NASA provides an infrared look at Hurricane Joaquin over time
A series of NASA infrared images of Hurricane Joaquin from October 1 to 6 show the development and movement of the storm, and its moisture stream into South Carolina.
The Atmospheric Infrared Sounder or AIRS instrument flies aboard NASA's Aqua satellite, which circles the Earth twice a day. AIRS gathers temperature data using infrared light, and took many images of Hurricane Joaquin from October 1 through October 6. NASA put together a timeline of the infrared imagery showing the movement of Hurricane Joaquin and the plume of moisture connected to the Category Four storm that streamed over South Carolina.
The AIRS imagery showed Joaquin over the Bahamas on October 1 and then as it moved north, connected with another weather system that brought intense rainfall and both inland and coastal flooding to South Carolina. That moisture plume is visible on the AIRS imagery from October 2 through October 4 where thunderstorms with very high, cold cloud tops made a line from the Bahamas to the U.S. mainland. Cloud top temperatures in the line of storms were as cold as or colder than -63 Fahrenheit/-53 Celsius. NASA research has shown that cloud tops that cold can produce heavy rain.

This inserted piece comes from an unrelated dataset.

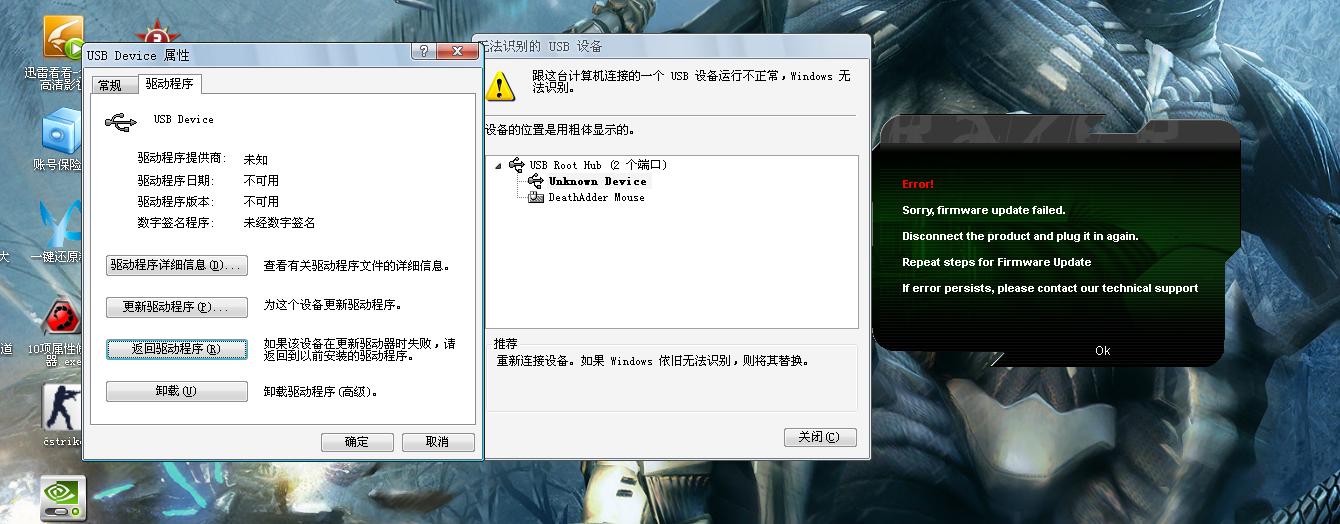Confirm with the 确定 button
This screenshot has width=1340, height=524.
tap(357, 442)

Cloud top temperatures around the eye of Hurricane Joaquin were even colder. Some cloud tops were in excess of -81F/-63C/210K.
Looking at Joaquin's Winds
As AIRS looked at cloud top temperatures another NASA instrument looked at surface wind speed in Joaquin. On October 7 at 12:00 a.m. EDT, the RapidScat instrument that flies aboard the International Space Station saw the sustained winds in Hurricane Joaquin. Strongest winds measured 40.5 meters per second (90.6 mph/145.8 kph) in all quadrants of the storm except the northeastern quadrant where winds were less intense. RapidScat measures wind speed at the surface which is always lower than speeds at higher altitude.
Where is Joaquin Now?
At 11 a.m. EDT (1500 UTC) on October 7, 2015 the center of Tropical Storm Joaquin was located near latitude 41.0 North and longitude 45.6 West. That's about 540 miles (870 km) southeast of Cape Race Newfoundland, Canada. Joaquin was moving toward the east-northeast near 35 mph (56 km/h) and the National Hurricane Center expects that motion to continue for the next day or two with some decrease in forward speed forecast on Friday.
Maximum sustained winds have decreased to near 70 mph (110 kph) and some weakening is forecast during the next 48 hours. Joaquin is forecast to become a large extratropical cyclone by Thursday.